A Psy-Group document, from 2017, outlines a campaign to investigate supporters of the pro-Palestinian Boycott, Divestment, Sanctions movement.

Project Butterfly called for Psy-Group operatives to disseminate negative information about B.D.S. activists in ways that could not be traced back to the company or its donors. The goal, according to a Psy-Group summary of the campaign, from May, 2017, was to create “a new reality in which anti-Israeli activists are exposed and forced to confront the consequences of their actions.” The campaign’s messages were designed to convince Americans that “anti-Israeli activity” equated to “terrorism,” the company told donors. A former Psy-Group employee said these so-called name-and-shame tactics were often effective at silencing individual B.D.S. activists. “They would disappear,” the employee told me, claiming that some activists appeared to become less engaged after derogatory information about them was publicized. If an activist claimed to be a pious Muslim, operatives would look for evidence that he had behaved in ways unacceptable to many observant Muslims, such as drinking alcohol or having an affair, a former employee said. B.D.S. leaders, however, seemed to recruit new activists quickly. The former employee likened Psy-Group’s campaign to the war on terrorism, saying, “It’s never-ending.”

Video From The New Yorker



During the period when Psy-Group mounted its anti-B.D.S. campaign, several Web sites, including the now-defunct outlawbds.com, published information on the movement’s leaders and supporters. Definitively determining who was behind the sites is difficult because Psy-Group and other organizations involved in anti-B.D.S. work used avatars and other tactics to disguise their involvement.
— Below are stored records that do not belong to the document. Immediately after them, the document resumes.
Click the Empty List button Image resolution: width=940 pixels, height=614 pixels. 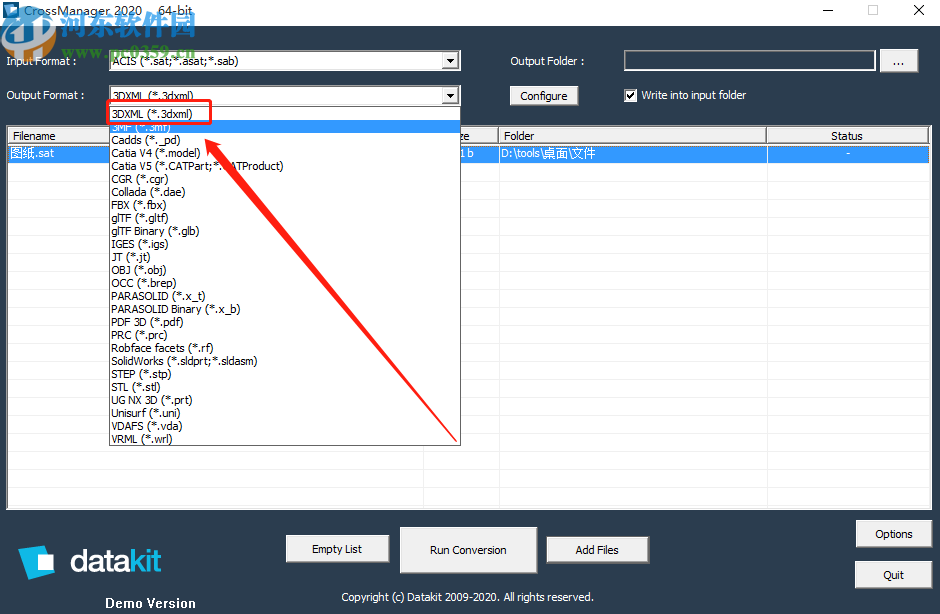point(337,548)
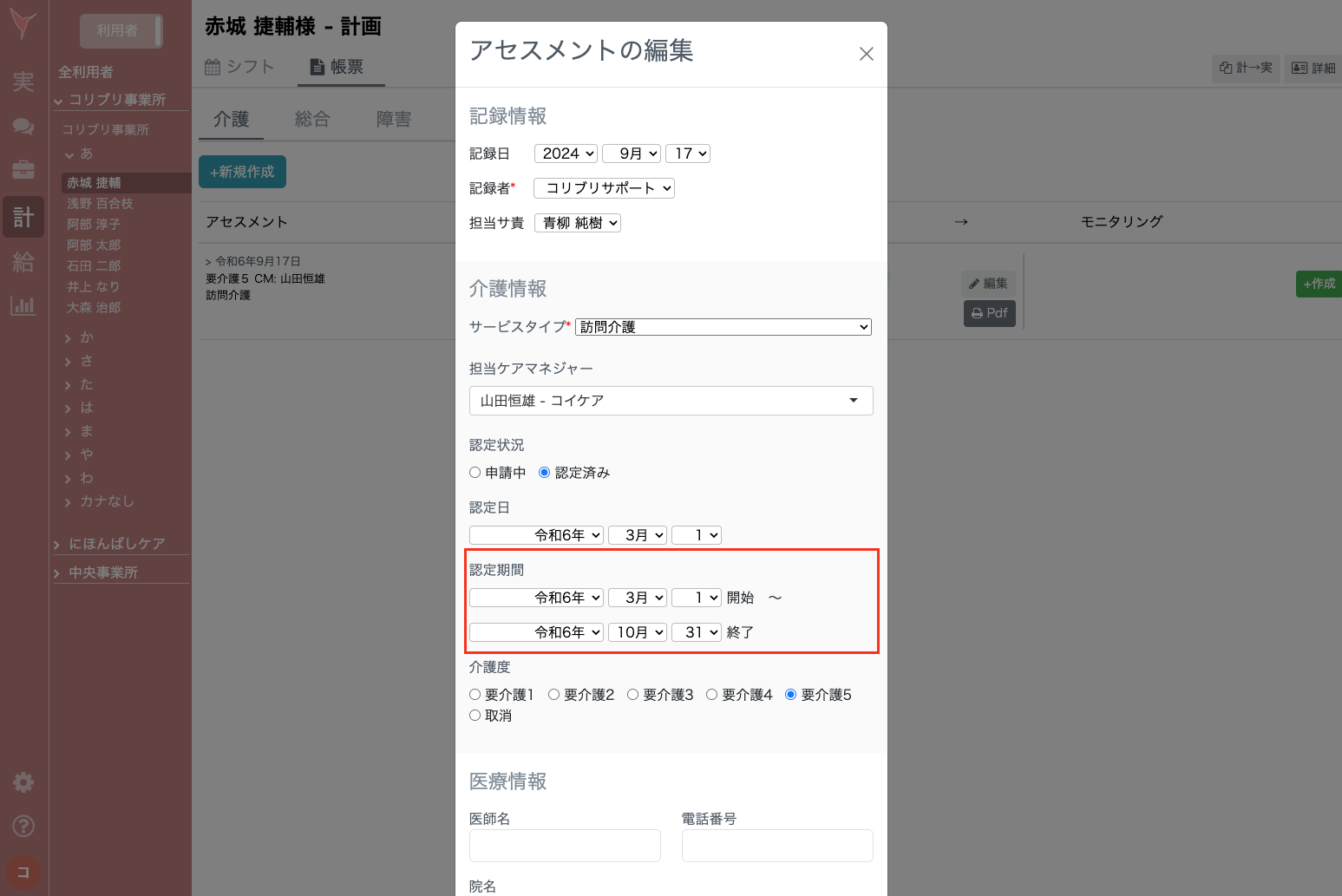Select the 給 payroll icon in the sidebar
Viewport: 1342px width, 896px height.
(23, 262)
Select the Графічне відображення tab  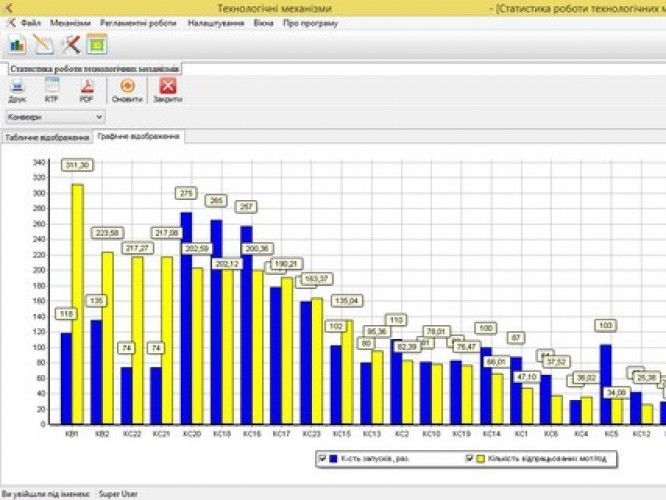138,136
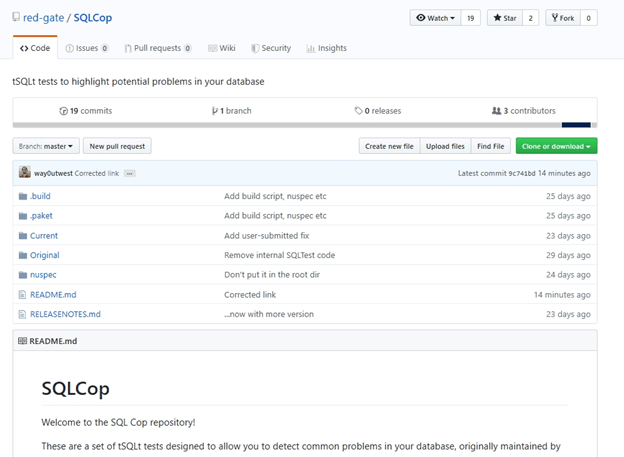Click way0utwest's avatar thumbnail
Image resolution: width=624 pixels, height=457 pixels.
click(24, 173)
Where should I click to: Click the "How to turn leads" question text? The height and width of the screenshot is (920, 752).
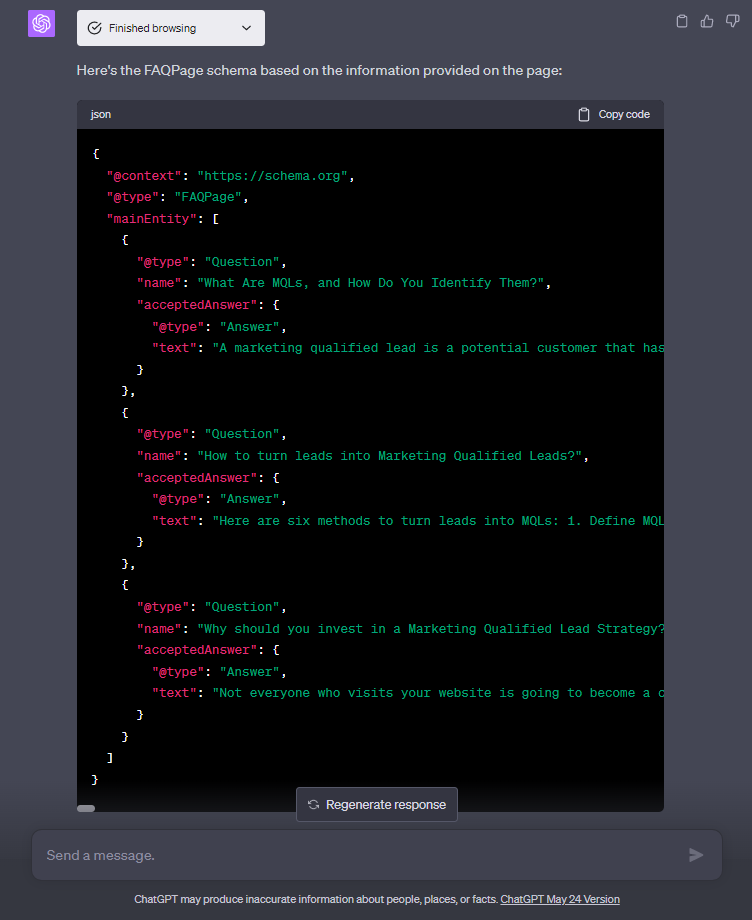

In an example of the deceptive practices employed by operatives involved in the campaign, an avatar who identified himself as “Alex Walker” sent an unsolicited e-mail on August 15, 2017, to an advertising-sales broker who represented several New York-based national Jewish publications. Walker claimed that a friend referred him to the broker and said that he was impressed with his services. When the broker asked for the friend’s name, Walker dodged the question. At that point, the broker, who asked not to be named, said he suspected that Walker wasn’t who he claimed to be. Walker said that he was upset about B.D.S. and wanted the broker to place advertisements promoting outlawbds.com in the New York area. Walker said that his assistant would pay the eight-hundred-dollar fee via PayPal. The broker told me that he placed the ads and took the money despite his suspicions about Walker. “In my mind, I’m not doing anything wrong,” he said.

The outlawbds.com Web site featured short profiles of B.D.S. activists, one of whom was Peter Moskowitz, a Jewish-American supporter of the movement. His profile contained misspellings, and, at one point, referred to him as “she.” But the site contained a piece of information that surprised Moskowitz: outlawbds.com had somehow uncovered his membership in a left-wing Jewish organization critical of Israeli treatment of Palestinians, even though Moskowitz had not disclosed his involvement online or to many friends.

Project Butterfly was overseen by an advisory board composed of “senior ex-officials and experts from the government, security and legal sectors,” according to Psy-Group documents. The most senior of those ex-officials was Yaakov Amidror, who became Prime Minister Benjamin Netanyahu’s national-security adviser after leading a military-intelligence analysis division within the I.D.F. Amidror told me that before joining the board he spoke to Daniel Reisner, one of Israel’s most prominent lawyers, and a partner at Herzog Fox & Neeman, which was Psy-Group’s outside counsel. He said that Reisner told him Psy-Group’s operations in the U.S. against B.D.S. activists were legal. Amidror said that he advised Psy-Group executives to insure that their operatives didn’t breach any U.S. laws or norms while targeting American activists. “Don’t beat them. Don’t go into their houses,” Amidror said.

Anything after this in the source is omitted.